→ YOUR TASKS:
1: Translate this sentence from the review of The Babadook into French: "The film is frequently surreal in style."
2: In the review of The Babadook, copy out the text from "The Horror is" up to and including "throughout the film.".

18 May, L A.S. (2015)
What does G.R. Wilson think of The Babadook?
Saturday night, I got to see a movie I’d anticipated seeing for a long time: The Babadook, an Australian, indie Horror film directed by Jennifer Kent. I got to watch this intriguing film with a close friend on a dark and spooky evening, and I have a lot to say about it. Read on for my opinions on this interesting film!
What’s it about?
Before I dig into my judgement, I want to give a basic summary of what the movie is about, and what it’s “like,” in tone and feel. The story follows a single mother and her seven year old son, as they struggle through a daily life which is complicated by the mother’s continuing grief over her husband’s untimely demise, and the son’s increasingly paranoid and delusional (maybe not as delusional as his mother thinks!) behavior regarding an unnamed monster which he believes will attack at any moment. The mother does love her son and seeks to provide the best possible life for him, but…his disturbing behavior, his getting into trouble at school, (ranting about monsters, bringing homemade weapons to school to defend against said monsters,) and his blurting out of facts concerning his father’s death, all place a lot of strain on that love. A lot of strain.
The plot begins when the boy, who, like many nights, is scared about the monster, finds a mysterious pop-up book in his room, titled Mister Babadook, and asks his mom to read it to him. The book, through increasingly frightening pages, describes a boogeyman named the Babadook, whose presence will be made known by three knocks on the door, and a “Ba-ba-BA DOOK DOOK DOOK!” From then on, the kid gets worse, the mom gets worse, as the monster approaches and begins to stalk and torment them.
The Horror is psychological: we rarely see the Babadook, and the focus is more on the anxiety and tension of a woman trapped by her gnawing grief and its personified reminders, which alienate her from her remaining family and friends. The “thing” (her son) which holds the greatest connection to her husband, is also her greatest sense of torment, at least until the Babadook arrives…
The film is frequently surreal in style. There are multiple neat nightmare shots of the mom falling onto her bed, and another clever surreal sequence which I’d rather not spoil. Everything is bleak, there is a strong feeling of isolation and being trapped throughout the film.
Now what did I think of all this?
You might be surprised to hear this, but, I didn’t actually like this movie very much. It’s not BAD, but, it’s not great, either. If you want to see a good and recent indie Horror film about a stalking monster that personifies psychological problems, see It Follows. (Which, by the way, is getting its DVD/Blu-Ray release next month! I pre-ordered mine.)
The acting is good, the cinematography has its good surreal moments and is never really lame, the music is…fine, not great, it gets the job done. I was never going “AW YEAH AWESOME!!” about the music like with It Follows. The areas where the film truly falls apart are in the plot, and the monster itself.

→ COLLECTED MATERIAL:
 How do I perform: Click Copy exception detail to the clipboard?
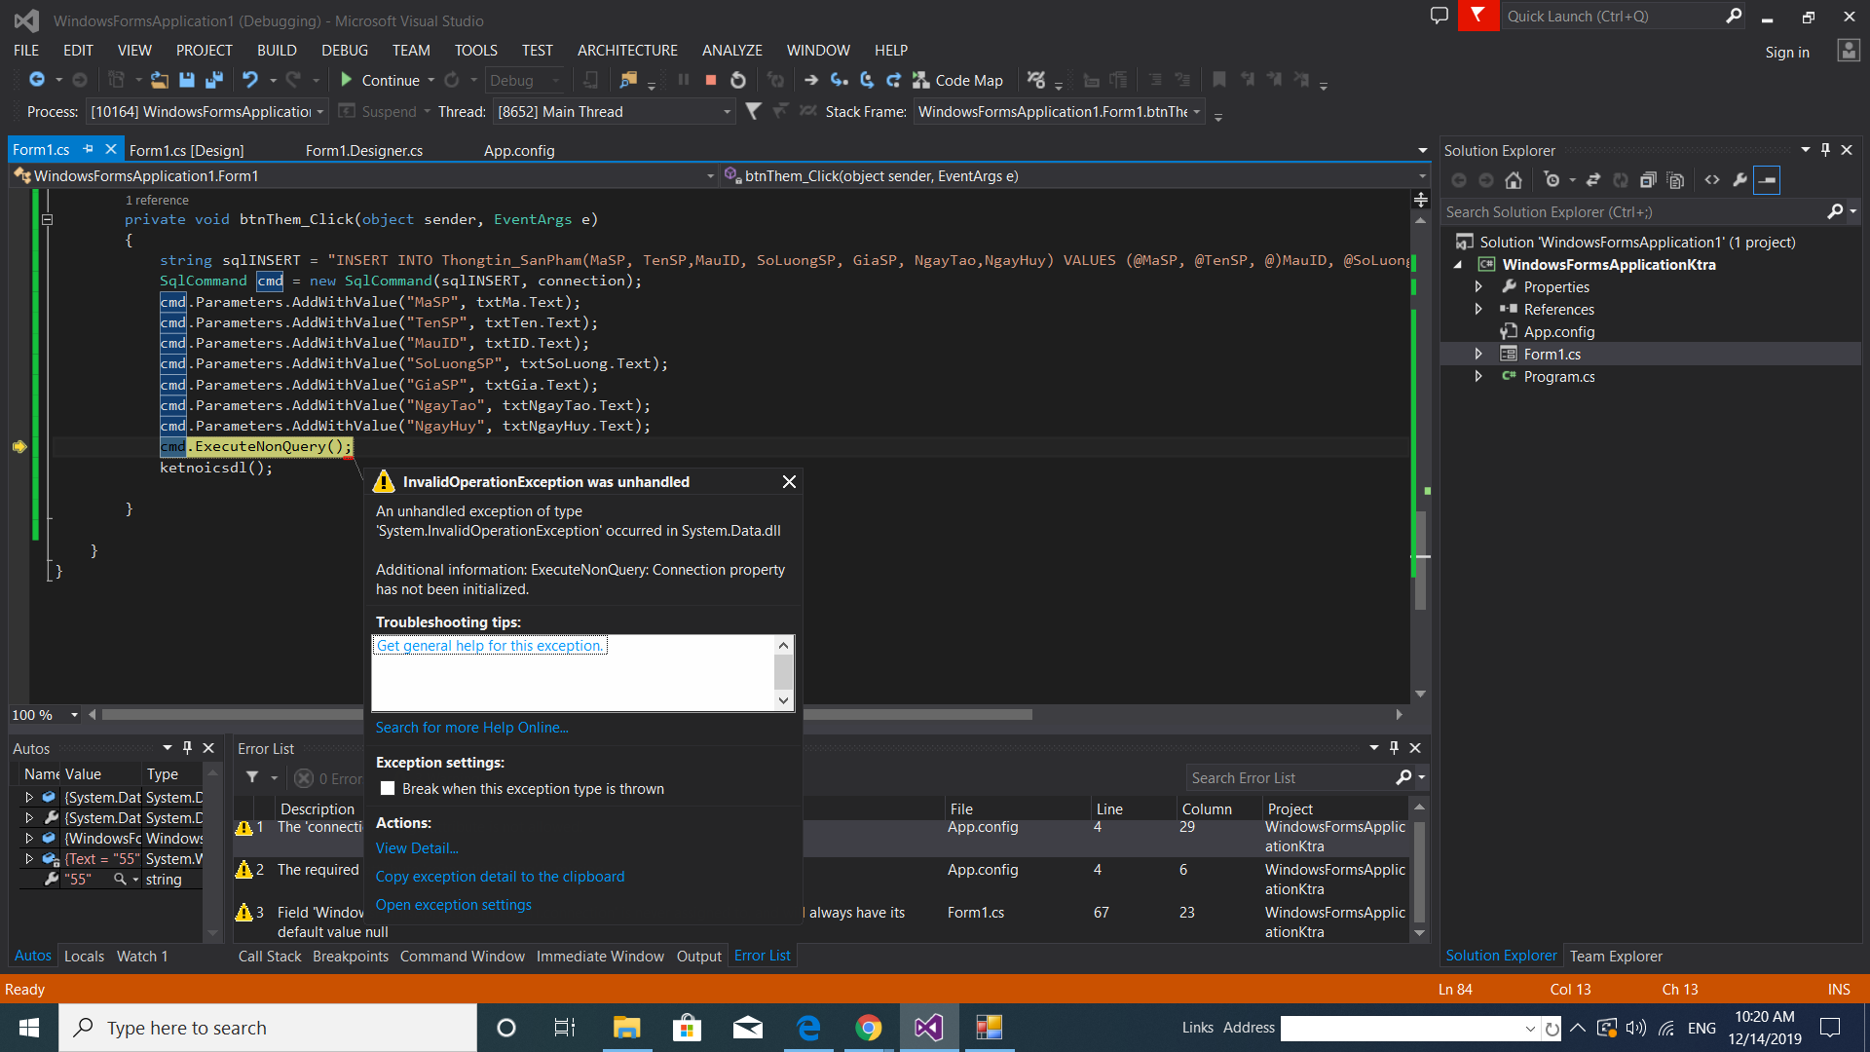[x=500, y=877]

→ RESULTS IN ORDER:
1: Le film est souvent surréaliste dans son style.

2:
The Horror is psychological: we rarely see the Babadook, and the focus is more on the anxiety and tension of a woman trapped by her gnawing grief and its personified reminders, which alienate her from her remaining family and friends. The “thing” (her son) which holds the greatest connection to her husband, is also her greatest sense of torment, at least until the Babadook arrives…
The film is frequently surreal in style. There are multiple neat nightmare shots of the mom falling onto her bed, and another clever surreal sequence which I’d rather not spoil. Everything is bleak, there is a strong feeling of isolation and being trapped throughout the film.